A voz dele. Suas primeiras palavras em muitos anos foram ditas para mim, motivadas por sua frustração. A verdade por trás daquelas palavras me mantiveram acordado a noite inteira.

Juntamente com o som da sua voz. Eu odiava o fato de a voz dele ter finalmente voltado quando ele estava com raiva e sofrendo. Odiava ter sido a pessoa a fazê-lo chegar àquele ponto.

No que eu me transformei?

— Wuxian — sussurrei às cinco da manhã. Cutuquei seu ombro de leve enquanto ele dormia na cama.
— Wuxian, acorde.

Ele se mexeu antes de bocejar e esfregar os olhos. Pareceu intrigado.

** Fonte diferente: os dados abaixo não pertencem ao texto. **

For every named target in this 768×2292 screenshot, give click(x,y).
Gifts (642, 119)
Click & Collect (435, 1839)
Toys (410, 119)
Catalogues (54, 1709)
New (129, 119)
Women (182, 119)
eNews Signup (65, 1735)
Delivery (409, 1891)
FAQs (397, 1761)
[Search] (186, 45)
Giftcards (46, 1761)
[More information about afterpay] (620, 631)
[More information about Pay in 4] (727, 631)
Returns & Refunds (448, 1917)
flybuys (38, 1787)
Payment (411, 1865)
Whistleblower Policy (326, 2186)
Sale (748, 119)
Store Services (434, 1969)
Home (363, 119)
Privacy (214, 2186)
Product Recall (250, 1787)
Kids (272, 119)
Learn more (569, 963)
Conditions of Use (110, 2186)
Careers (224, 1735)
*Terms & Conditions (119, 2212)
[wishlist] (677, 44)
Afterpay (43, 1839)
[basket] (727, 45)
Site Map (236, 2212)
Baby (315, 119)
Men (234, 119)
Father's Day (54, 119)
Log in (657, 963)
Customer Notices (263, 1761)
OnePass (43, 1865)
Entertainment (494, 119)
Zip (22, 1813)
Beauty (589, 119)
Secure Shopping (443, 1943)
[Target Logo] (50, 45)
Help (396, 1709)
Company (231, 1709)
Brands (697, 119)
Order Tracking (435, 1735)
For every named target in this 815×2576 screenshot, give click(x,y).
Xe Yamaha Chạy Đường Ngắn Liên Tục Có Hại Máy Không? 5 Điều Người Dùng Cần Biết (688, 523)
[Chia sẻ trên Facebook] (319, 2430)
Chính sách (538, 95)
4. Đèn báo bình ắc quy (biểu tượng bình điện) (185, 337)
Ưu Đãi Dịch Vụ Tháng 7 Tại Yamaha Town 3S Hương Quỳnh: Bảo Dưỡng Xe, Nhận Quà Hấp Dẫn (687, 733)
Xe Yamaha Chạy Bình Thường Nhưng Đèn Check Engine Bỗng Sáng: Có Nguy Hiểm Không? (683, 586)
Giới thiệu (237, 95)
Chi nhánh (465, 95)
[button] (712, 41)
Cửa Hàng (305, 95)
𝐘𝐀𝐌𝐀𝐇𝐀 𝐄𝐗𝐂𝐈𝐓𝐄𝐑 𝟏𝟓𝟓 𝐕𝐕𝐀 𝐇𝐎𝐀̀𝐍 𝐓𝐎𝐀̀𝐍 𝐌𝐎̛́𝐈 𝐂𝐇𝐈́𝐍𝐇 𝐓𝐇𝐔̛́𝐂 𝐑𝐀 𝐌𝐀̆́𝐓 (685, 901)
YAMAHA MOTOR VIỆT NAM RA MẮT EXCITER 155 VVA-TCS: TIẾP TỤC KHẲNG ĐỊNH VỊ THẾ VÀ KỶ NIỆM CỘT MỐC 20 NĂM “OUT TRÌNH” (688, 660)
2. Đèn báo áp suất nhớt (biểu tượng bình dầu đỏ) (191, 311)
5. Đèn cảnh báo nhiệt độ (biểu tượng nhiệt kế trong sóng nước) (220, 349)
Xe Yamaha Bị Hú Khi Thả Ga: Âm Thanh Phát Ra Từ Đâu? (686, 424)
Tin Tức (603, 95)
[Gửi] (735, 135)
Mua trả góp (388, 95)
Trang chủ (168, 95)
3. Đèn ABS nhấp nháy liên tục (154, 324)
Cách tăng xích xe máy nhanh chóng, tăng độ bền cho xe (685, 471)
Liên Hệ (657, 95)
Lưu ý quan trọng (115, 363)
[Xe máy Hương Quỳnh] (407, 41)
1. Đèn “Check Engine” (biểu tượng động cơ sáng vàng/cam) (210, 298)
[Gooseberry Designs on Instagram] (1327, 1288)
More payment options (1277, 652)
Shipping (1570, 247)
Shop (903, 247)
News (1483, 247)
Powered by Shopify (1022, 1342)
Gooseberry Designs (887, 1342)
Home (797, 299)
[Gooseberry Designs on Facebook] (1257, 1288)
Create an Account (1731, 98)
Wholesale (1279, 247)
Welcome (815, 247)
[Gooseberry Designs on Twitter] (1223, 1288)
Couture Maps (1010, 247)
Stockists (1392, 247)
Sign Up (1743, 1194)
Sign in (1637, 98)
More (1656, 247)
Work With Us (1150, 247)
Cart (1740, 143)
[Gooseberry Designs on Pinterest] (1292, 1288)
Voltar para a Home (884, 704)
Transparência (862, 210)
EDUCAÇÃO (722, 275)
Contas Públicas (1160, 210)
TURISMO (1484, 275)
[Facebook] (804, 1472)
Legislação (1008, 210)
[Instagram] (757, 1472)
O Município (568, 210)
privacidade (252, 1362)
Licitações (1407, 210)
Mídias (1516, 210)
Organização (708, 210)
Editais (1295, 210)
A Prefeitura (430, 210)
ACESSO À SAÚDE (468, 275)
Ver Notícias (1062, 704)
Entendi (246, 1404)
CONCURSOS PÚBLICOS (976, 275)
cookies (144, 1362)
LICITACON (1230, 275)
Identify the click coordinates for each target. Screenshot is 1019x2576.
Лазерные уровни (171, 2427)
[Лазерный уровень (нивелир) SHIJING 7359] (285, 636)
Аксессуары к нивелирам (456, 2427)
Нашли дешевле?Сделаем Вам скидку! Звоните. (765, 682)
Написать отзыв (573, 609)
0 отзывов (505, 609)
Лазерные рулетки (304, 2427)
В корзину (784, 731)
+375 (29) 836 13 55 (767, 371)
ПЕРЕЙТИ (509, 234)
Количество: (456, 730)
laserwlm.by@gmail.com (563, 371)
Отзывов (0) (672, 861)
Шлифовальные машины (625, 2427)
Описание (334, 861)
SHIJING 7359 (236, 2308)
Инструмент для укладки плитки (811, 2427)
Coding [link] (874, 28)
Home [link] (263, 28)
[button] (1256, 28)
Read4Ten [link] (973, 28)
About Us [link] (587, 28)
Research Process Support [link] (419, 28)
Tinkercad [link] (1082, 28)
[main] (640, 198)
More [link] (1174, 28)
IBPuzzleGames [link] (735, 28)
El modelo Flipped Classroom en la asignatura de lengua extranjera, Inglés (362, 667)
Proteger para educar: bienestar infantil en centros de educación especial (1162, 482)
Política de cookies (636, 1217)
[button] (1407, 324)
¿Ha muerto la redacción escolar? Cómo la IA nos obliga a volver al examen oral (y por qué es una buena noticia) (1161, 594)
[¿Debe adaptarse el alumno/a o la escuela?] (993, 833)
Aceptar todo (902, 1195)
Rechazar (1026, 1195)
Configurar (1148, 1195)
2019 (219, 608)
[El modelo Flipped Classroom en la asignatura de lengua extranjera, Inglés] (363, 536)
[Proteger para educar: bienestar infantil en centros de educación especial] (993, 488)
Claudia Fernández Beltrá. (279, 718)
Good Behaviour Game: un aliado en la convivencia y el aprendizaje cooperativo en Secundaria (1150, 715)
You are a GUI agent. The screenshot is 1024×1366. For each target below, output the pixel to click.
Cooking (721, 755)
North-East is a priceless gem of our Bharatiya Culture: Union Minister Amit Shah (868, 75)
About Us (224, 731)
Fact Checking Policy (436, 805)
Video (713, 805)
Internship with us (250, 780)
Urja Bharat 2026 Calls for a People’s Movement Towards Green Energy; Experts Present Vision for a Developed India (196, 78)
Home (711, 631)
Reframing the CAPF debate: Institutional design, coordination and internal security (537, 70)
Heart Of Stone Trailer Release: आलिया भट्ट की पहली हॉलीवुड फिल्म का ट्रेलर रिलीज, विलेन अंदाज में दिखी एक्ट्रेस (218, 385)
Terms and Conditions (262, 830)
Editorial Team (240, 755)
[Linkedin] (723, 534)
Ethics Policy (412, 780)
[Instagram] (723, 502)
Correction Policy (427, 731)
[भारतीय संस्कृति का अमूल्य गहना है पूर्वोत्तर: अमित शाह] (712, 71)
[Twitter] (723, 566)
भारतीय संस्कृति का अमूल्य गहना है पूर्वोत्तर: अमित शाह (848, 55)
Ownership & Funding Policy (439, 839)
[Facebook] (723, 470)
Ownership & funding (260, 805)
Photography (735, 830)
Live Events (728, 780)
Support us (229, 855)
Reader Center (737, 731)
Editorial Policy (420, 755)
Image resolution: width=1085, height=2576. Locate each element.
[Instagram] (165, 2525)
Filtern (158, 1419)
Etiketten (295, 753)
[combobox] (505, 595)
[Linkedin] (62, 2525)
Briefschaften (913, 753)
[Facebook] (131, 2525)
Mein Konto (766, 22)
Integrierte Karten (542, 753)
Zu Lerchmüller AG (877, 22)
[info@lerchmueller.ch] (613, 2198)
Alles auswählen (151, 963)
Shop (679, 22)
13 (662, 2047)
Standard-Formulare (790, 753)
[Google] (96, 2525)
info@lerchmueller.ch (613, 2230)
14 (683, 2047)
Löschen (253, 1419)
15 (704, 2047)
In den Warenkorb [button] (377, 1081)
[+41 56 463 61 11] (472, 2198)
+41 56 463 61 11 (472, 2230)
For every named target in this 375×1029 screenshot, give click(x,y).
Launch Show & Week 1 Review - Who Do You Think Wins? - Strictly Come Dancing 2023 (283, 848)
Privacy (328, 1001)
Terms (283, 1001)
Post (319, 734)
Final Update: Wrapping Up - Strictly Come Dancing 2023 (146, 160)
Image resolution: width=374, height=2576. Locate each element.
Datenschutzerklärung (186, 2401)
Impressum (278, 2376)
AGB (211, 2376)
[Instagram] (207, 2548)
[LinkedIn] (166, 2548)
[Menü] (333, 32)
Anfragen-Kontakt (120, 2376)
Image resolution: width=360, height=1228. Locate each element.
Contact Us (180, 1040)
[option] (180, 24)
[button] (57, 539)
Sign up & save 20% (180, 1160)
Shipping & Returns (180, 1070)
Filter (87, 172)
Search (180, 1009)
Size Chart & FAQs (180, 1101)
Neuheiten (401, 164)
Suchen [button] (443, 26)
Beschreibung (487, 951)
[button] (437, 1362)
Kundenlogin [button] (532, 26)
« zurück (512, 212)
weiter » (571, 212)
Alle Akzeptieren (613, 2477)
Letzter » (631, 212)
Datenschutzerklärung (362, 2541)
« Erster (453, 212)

— Sei que é cedo, mas posso te mostrar uma coisa?

Ele assentiu, e fiquei pensando se eu havia imaginado o som da sua voz. Ele se levantou, e eu o levei até a doca, onde me sentei. Ele se juntou a mim, acomodando-se ao meu lado.

Inclinando a cabeça, ele semicerrou os olhos, confuso.

— Número sessenta e sete da sua lista de coisas para fazer. Assistir ao nascer do sol sobre a água.

Um pequeno suspiro escapou dos seus lábios, e ele olhou para o céu escuro que estava começando a despertar para um novo dia.

— Você se revira muito durante o sono — comentou ele.

— É, eu sei.

— Você também acorda suando frio? Às vezes, você se sente como se estivesse se afogando e, mesmo sabendo que não é verdade, parece que está lá, vivendo tudo aquilo de novo?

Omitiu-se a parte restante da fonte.